-------- Given information
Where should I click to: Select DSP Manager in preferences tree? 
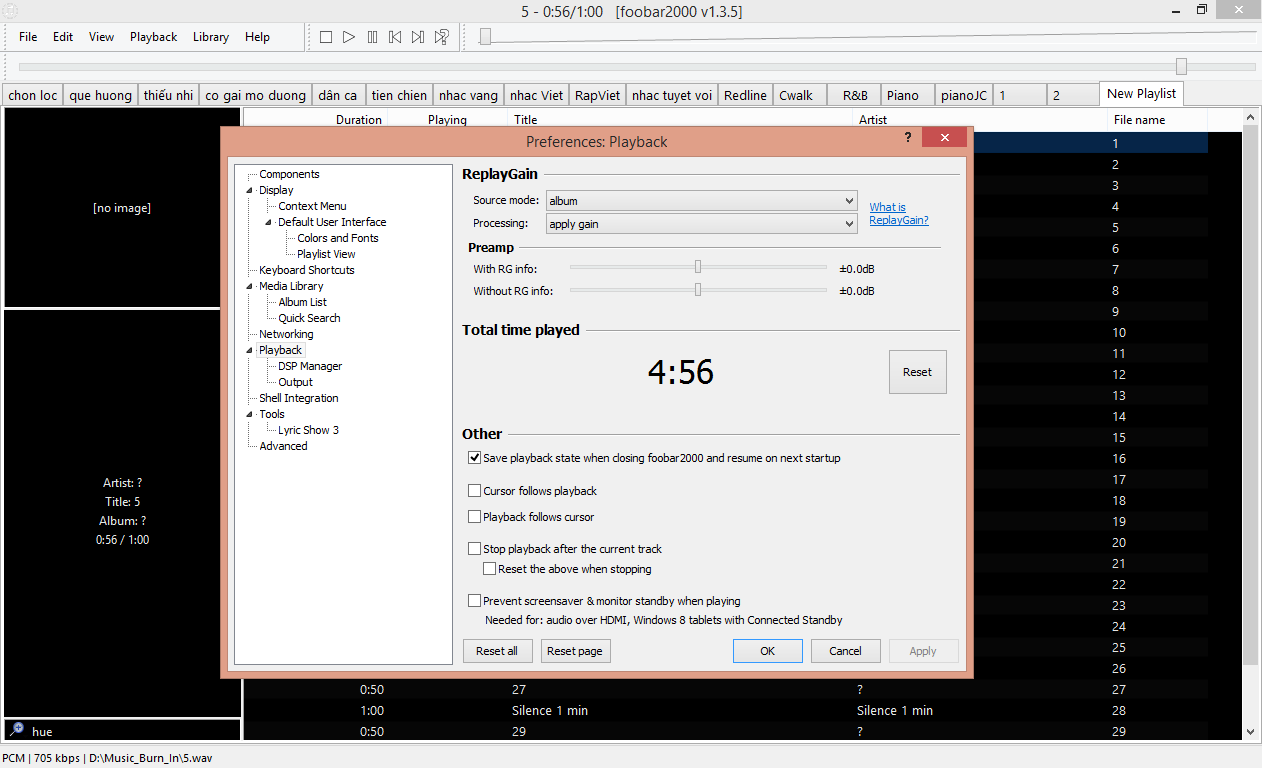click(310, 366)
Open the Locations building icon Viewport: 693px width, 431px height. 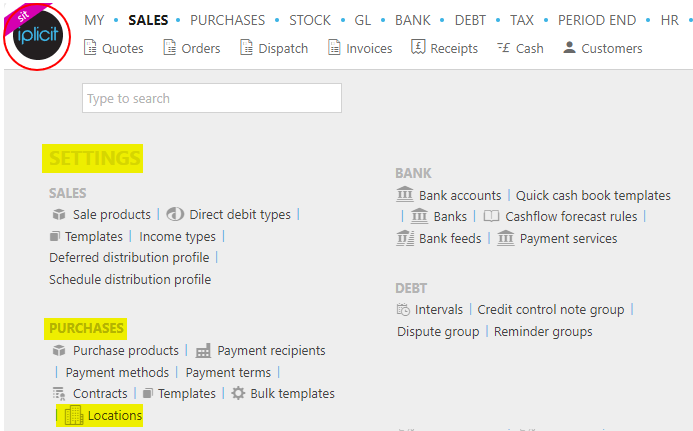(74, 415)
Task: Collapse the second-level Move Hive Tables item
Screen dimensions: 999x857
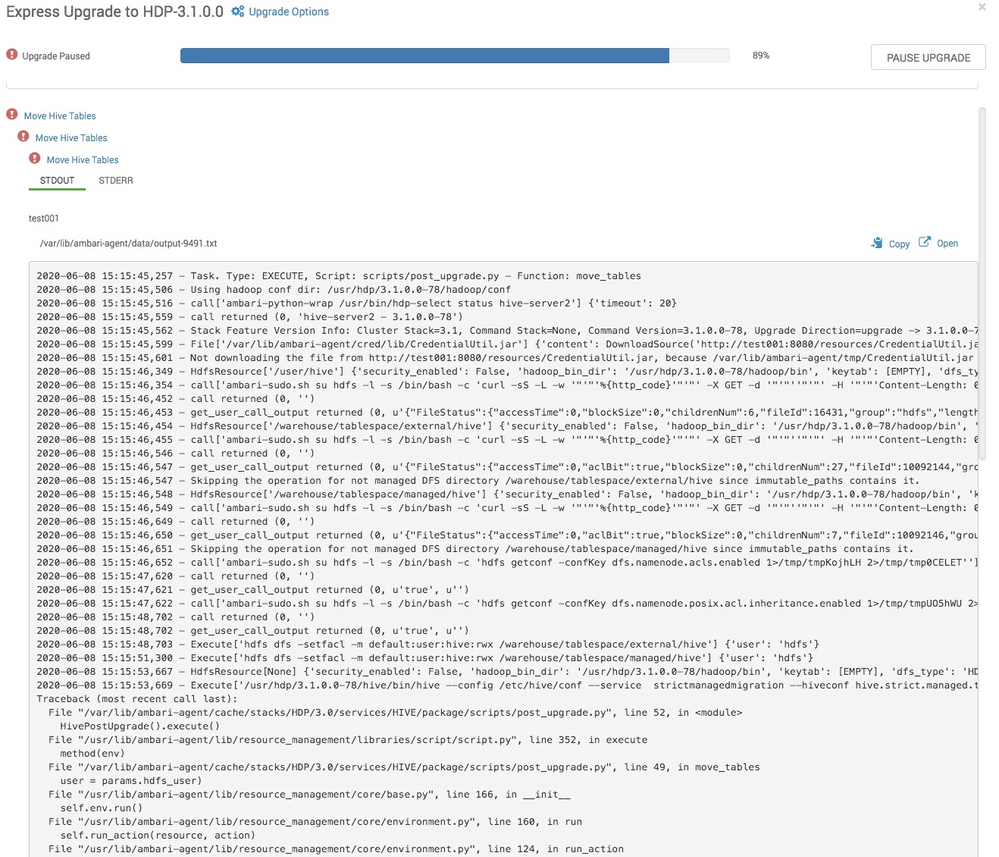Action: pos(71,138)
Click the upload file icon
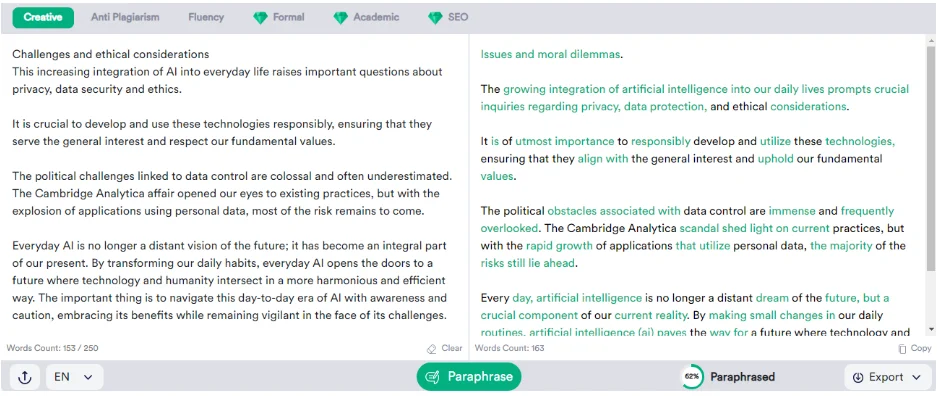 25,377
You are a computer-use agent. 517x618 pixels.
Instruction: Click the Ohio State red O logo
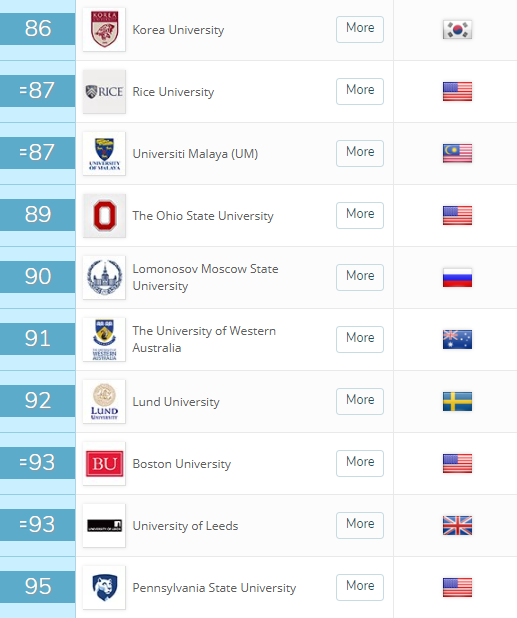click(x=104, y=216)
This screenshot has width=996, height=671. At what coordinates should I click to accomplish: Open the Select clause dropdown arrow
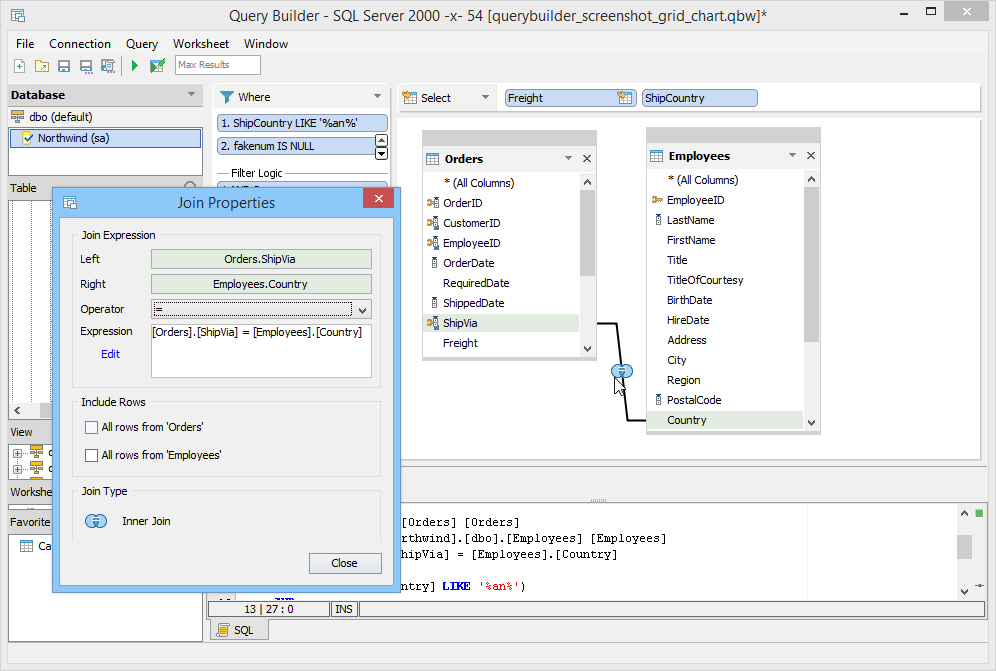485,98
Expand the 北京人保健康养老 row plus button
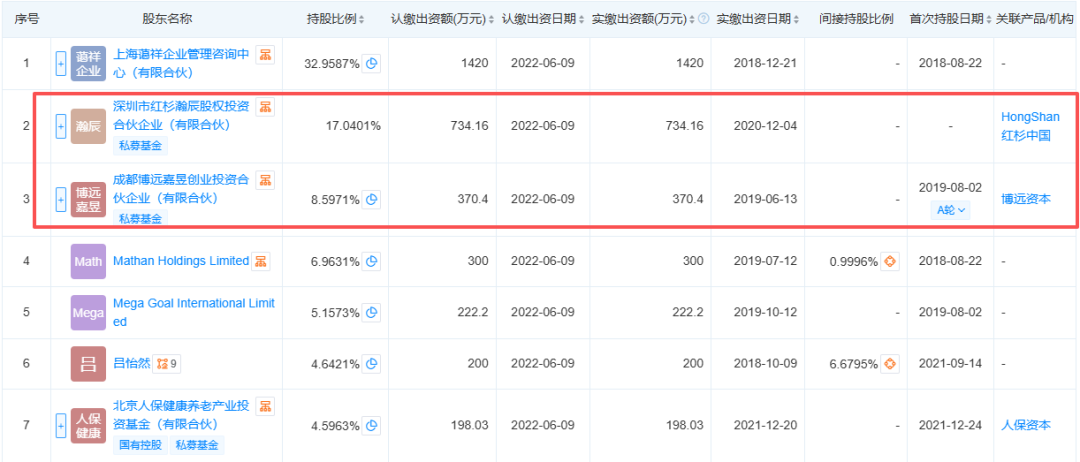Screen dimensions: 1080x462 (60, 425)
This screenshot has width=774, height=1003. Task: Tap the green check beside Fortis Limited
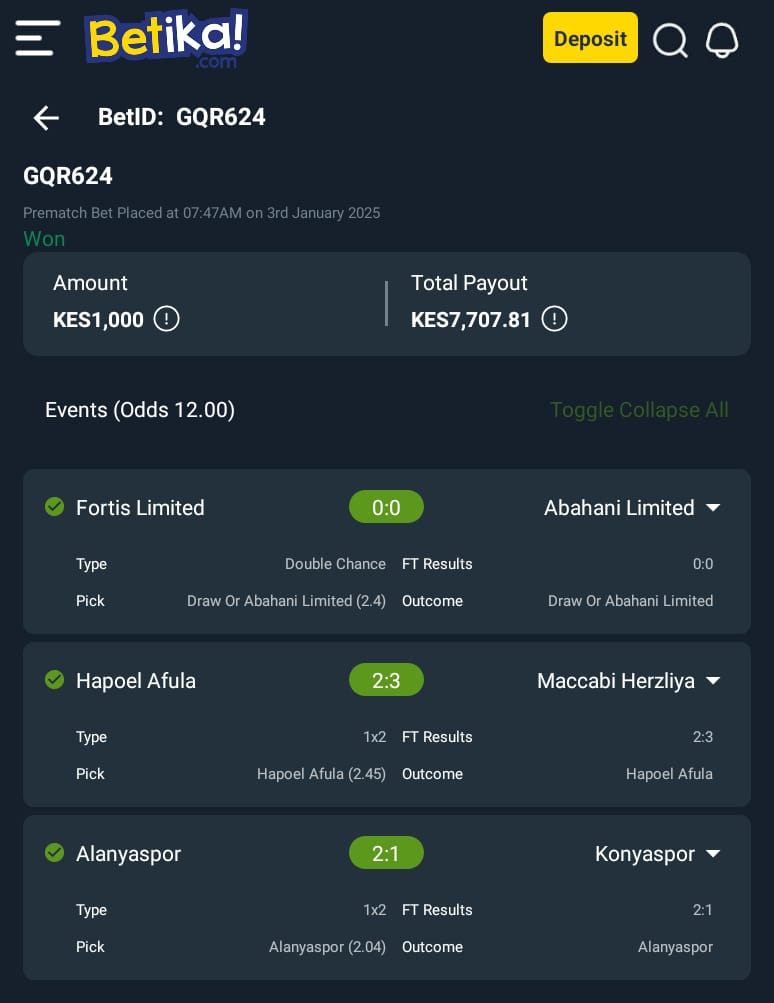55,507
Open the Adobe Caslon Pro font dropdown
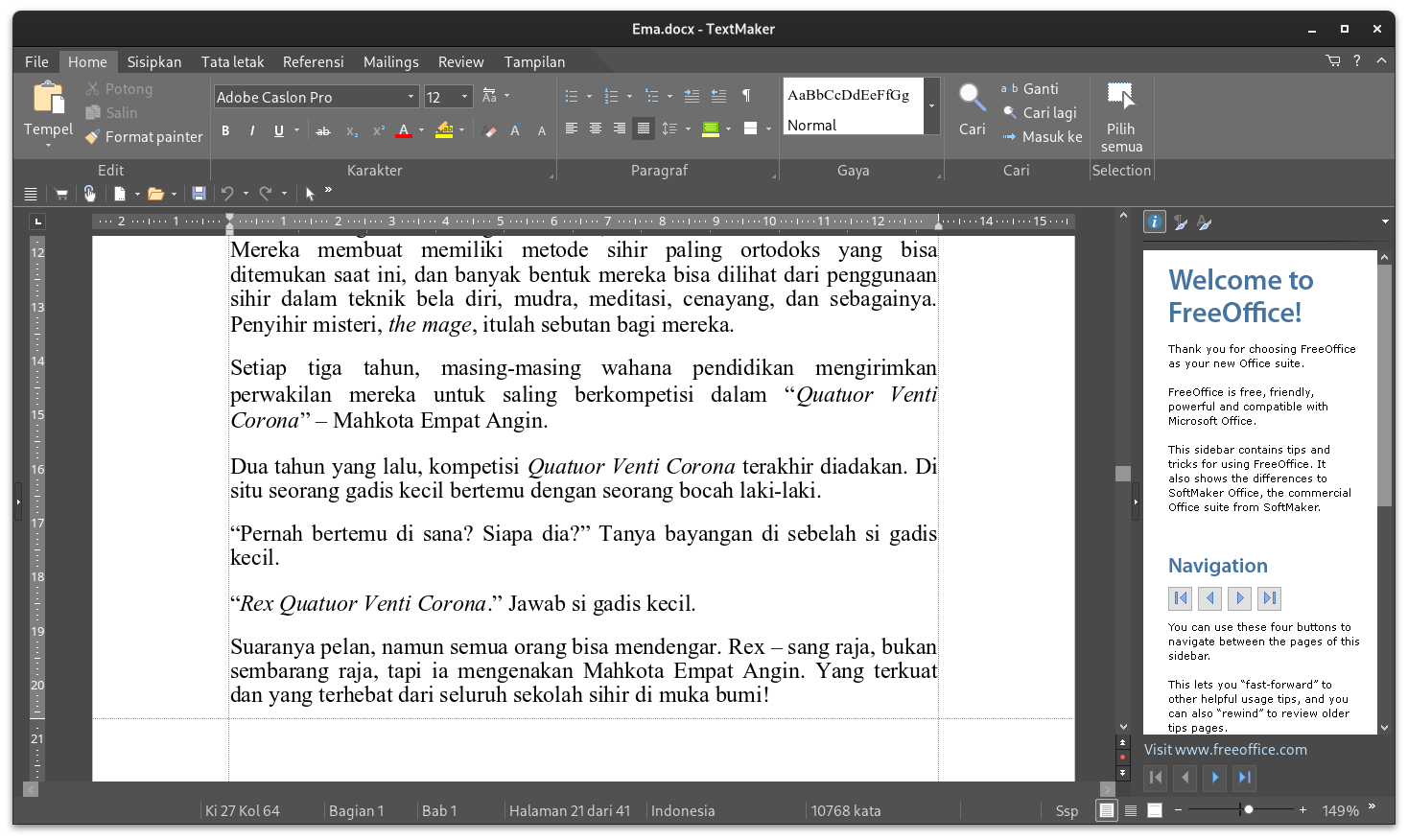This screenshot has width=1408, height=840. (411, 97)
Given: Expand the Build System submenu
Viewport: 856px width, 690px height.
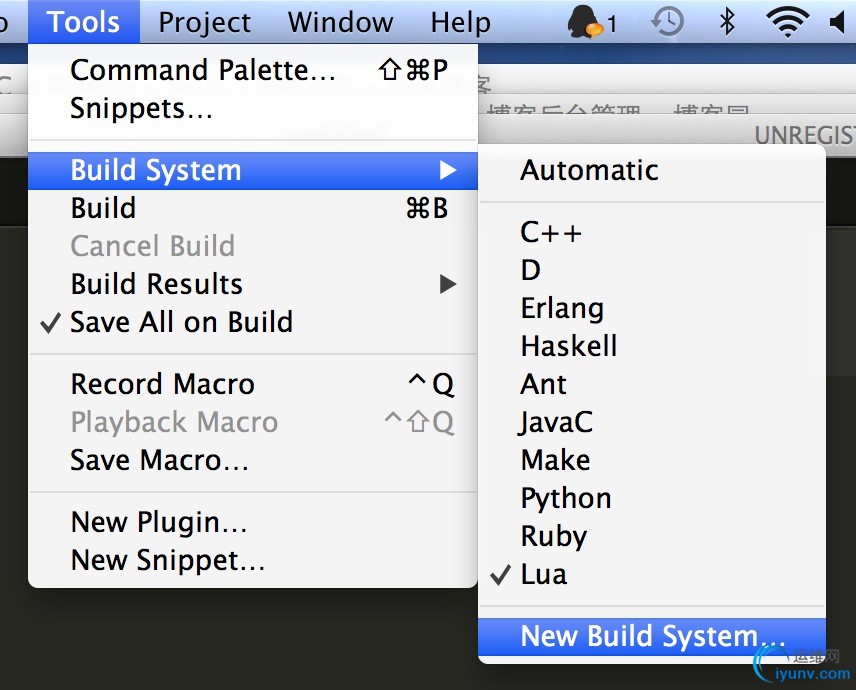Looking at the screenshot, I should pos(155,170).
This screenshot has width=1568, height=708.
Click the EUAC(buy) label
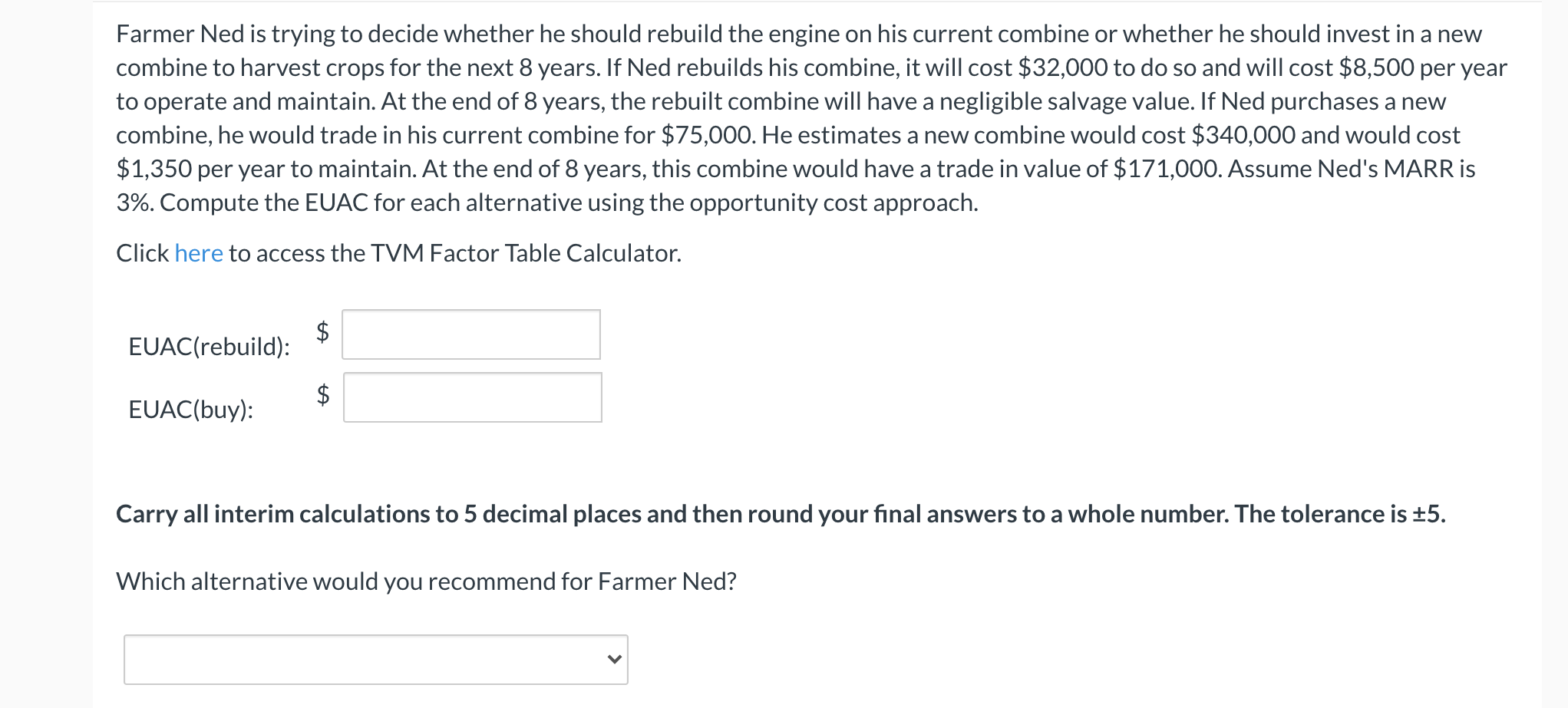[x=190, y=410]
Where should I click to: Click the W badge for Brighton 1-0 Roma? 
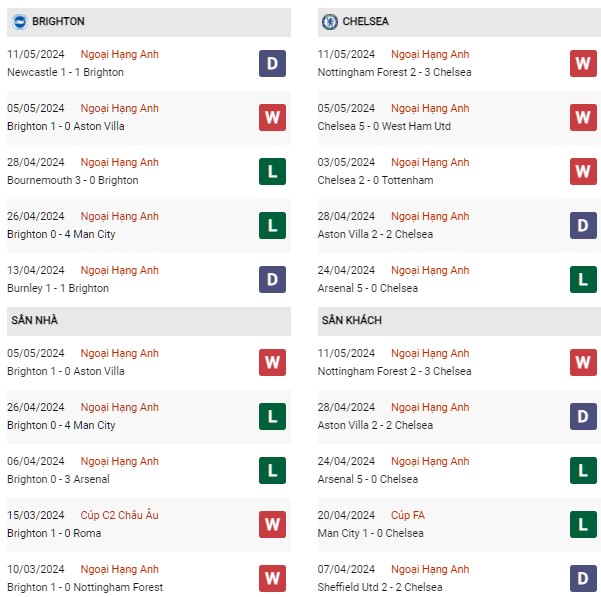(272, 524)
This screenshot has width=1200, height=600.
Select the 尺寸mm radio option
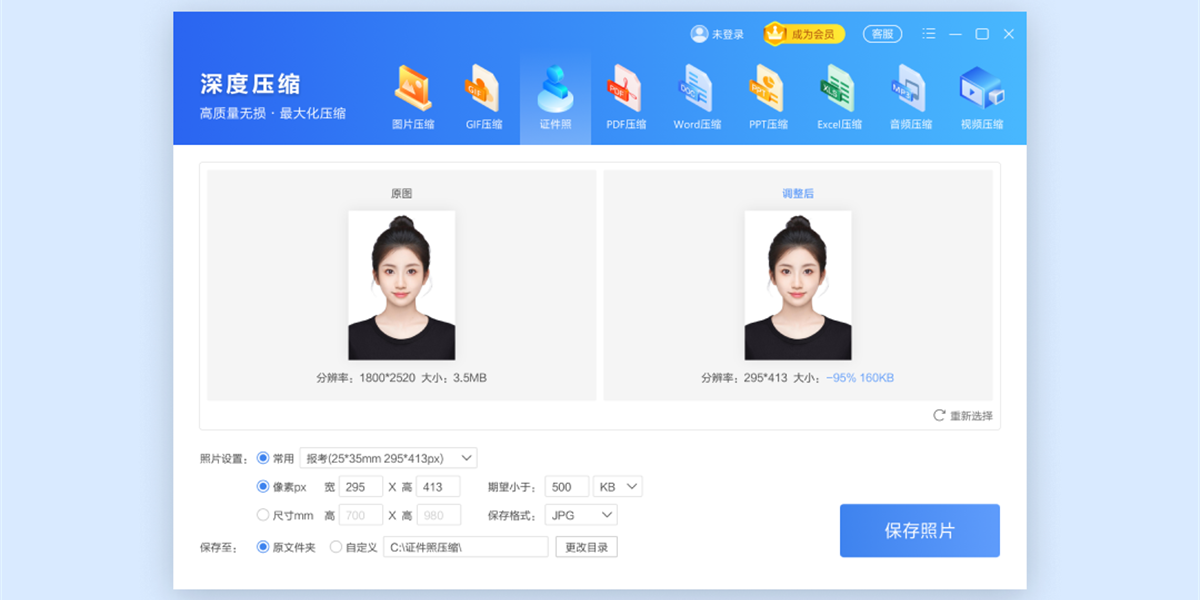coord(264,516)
----------------
> [Task prompt]:
Everything from the line containing "This screenshot has width=1568, height=708." to the last line of the listing above must be reproduced exactly, with no pictures included.

> [Your response]:
This screenshot has width=1568, height=708.
Click the EUAC(buy) label
[x=190, y=410]
Where should I click to: Click the W badge for Brighton 1-0 Roma? 
(272, 524)
This screenshot has width=1200, height=600.
Select the 尺寸mm radio option
coord(264,516)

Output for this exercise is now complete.